Malaria Terminal: Reflections from a Kean Fellow

By: Zach Linneman, University of Minnesota

Photo: Image by: Zach Linneman 10.25.23

We are global health practitioners used to the turbulence of navigating the unknown. The many conference participants at the 2023 Annual Meeting in Chicago – walking east and west on three different levels of the Hyatt Regency – reminded me of the airport terminal in Johannesburg with its elevated walkways.

This is the overwhelming traffic and discourse of the conference with 13 simultaneous sessions and 4,300 participants from 130 countries. I came to take in the incredible depot of malaria knowledge (almost by osmosis!) and to locate the smaller number of nutrition lectures related to child growth. And, the ASTMH - Benjamin H. Kean Travel Fellowship in Tropical Medicine will allow me to go to Uganda in service of this work in January.

Collected data
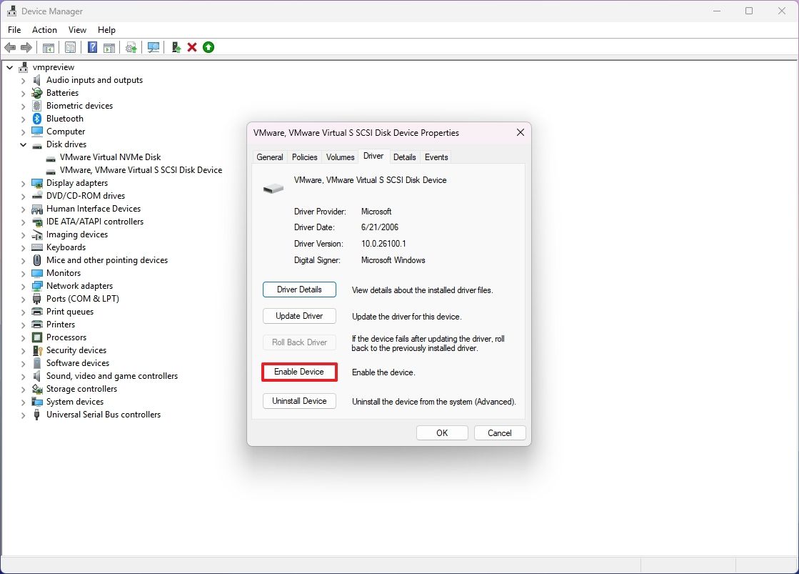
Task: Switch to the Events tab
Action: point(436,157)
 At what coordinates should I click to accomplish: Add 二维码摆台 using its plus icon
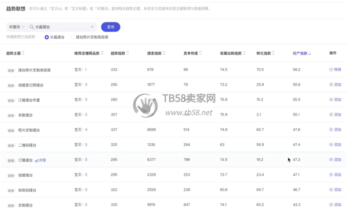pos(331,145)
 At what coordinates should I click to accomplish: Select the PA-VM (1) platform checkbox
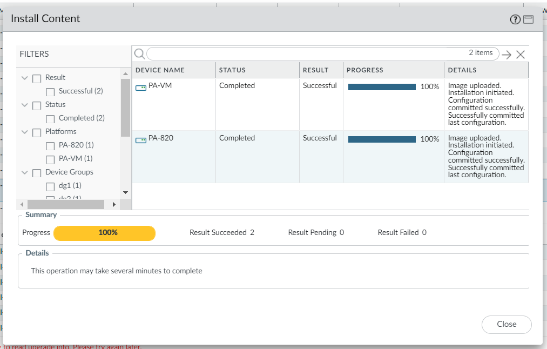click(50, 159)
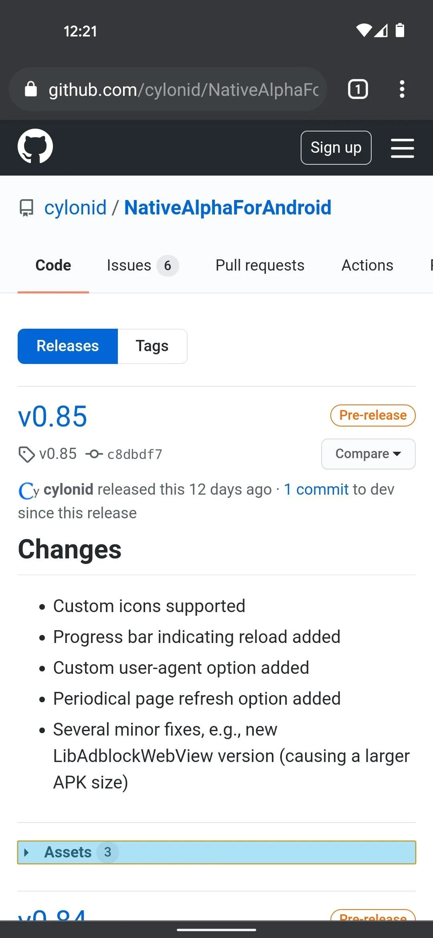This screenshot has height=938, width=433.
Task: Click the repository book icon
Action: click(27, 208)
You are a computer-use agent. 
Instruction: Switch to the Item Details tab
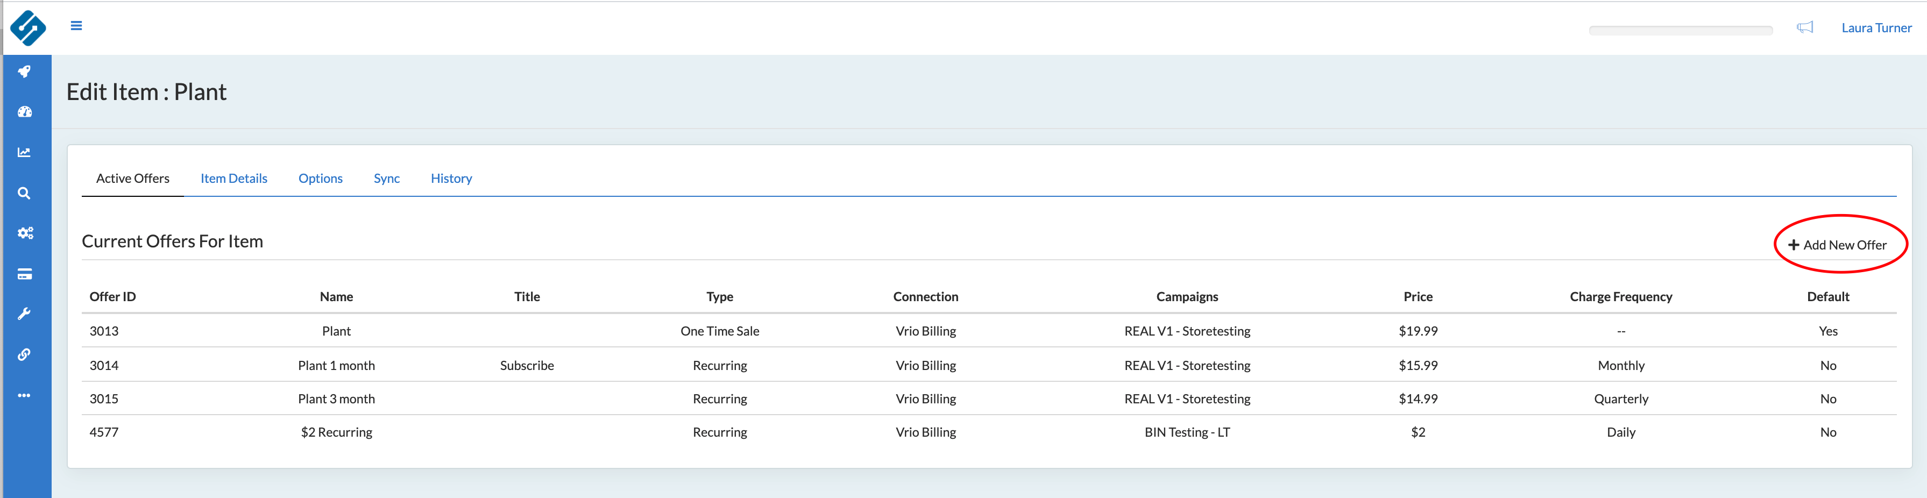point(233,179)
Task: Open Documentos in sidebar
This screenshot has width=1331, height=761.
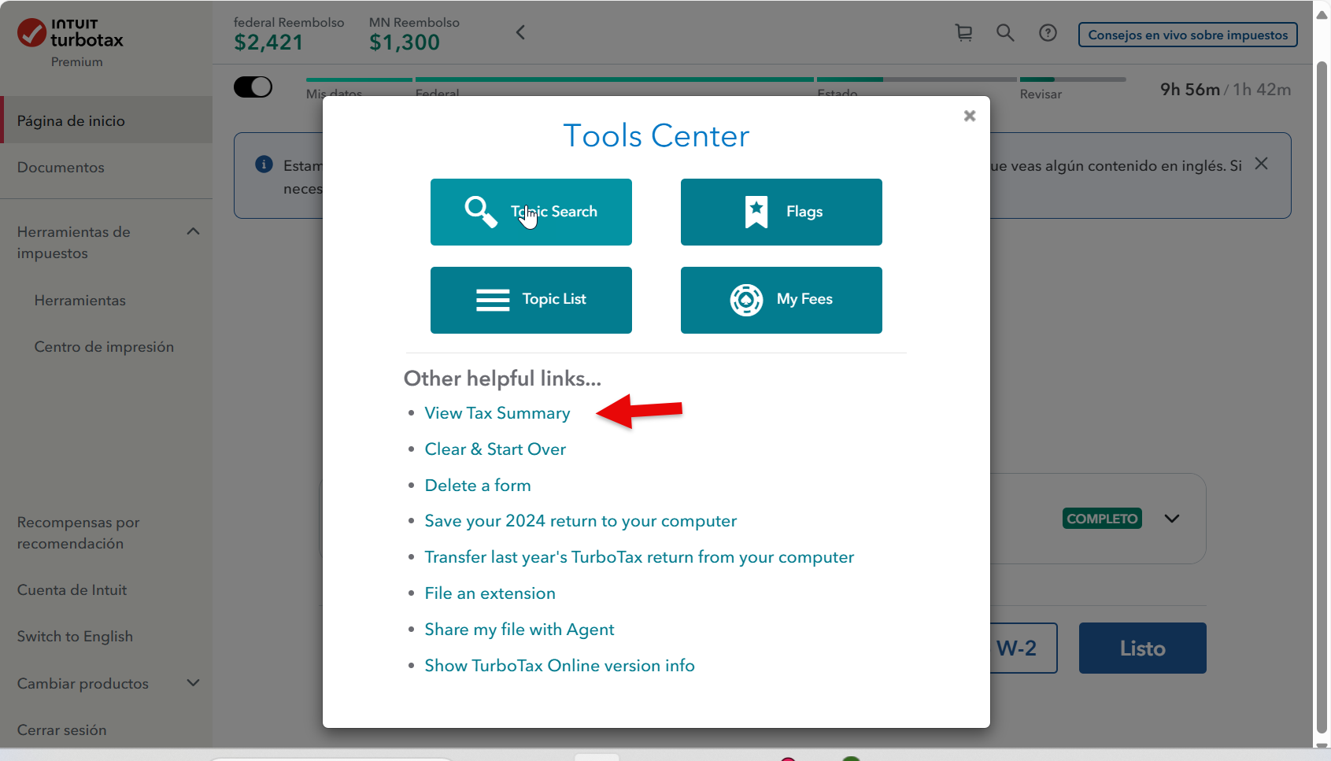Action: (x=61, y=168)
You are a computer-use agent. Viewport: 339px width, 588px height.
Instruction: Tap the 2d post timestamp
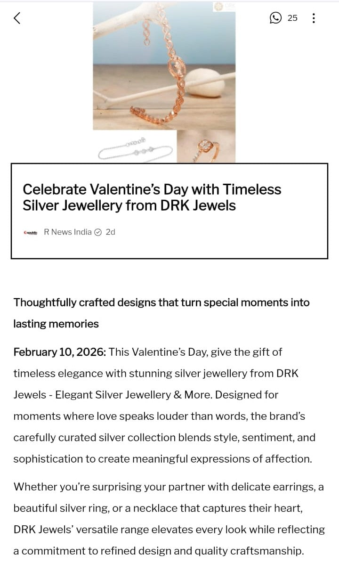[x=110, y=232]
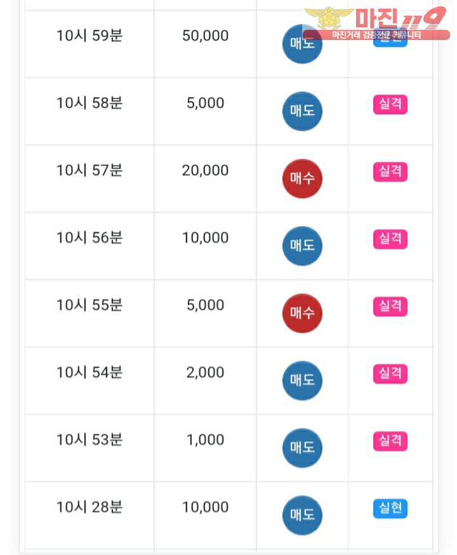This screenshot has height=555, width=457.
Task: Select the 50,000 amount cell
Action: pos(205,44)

---

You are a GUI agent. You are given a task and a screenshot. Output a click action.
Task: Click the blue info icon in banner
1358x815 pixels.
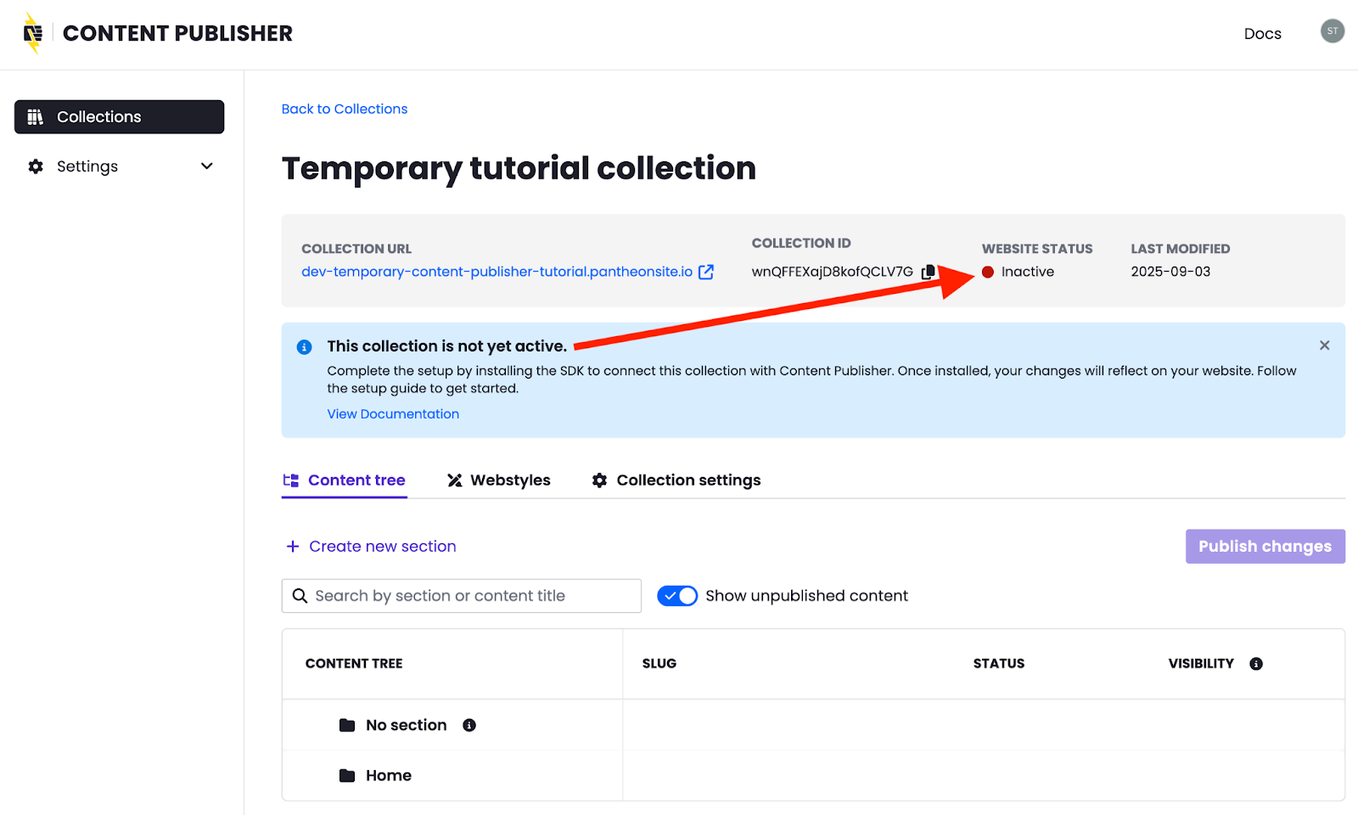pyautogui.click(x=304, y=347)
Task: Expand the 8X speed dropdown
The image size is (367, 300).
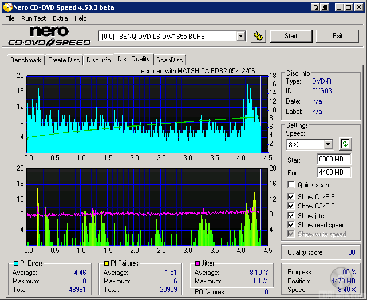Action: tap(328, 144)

(Your objective):
In the Kean Fellow reflection, turn the paragraph starting "This is the overwhelming traffic" into a short list that keeps its main facts.

(Response to the exercise):
- The conference had 13 simultaneous sessions and 4,300 participants from 130 countries.
- The writer came to take in malaria knowledge and to find the smaller number of nutrition lectures on child growth.
- The ASTMH - Benjamin H. Kean Travel Fellowship in Tropical Medicine will let the writer go to Uganda for this work in January.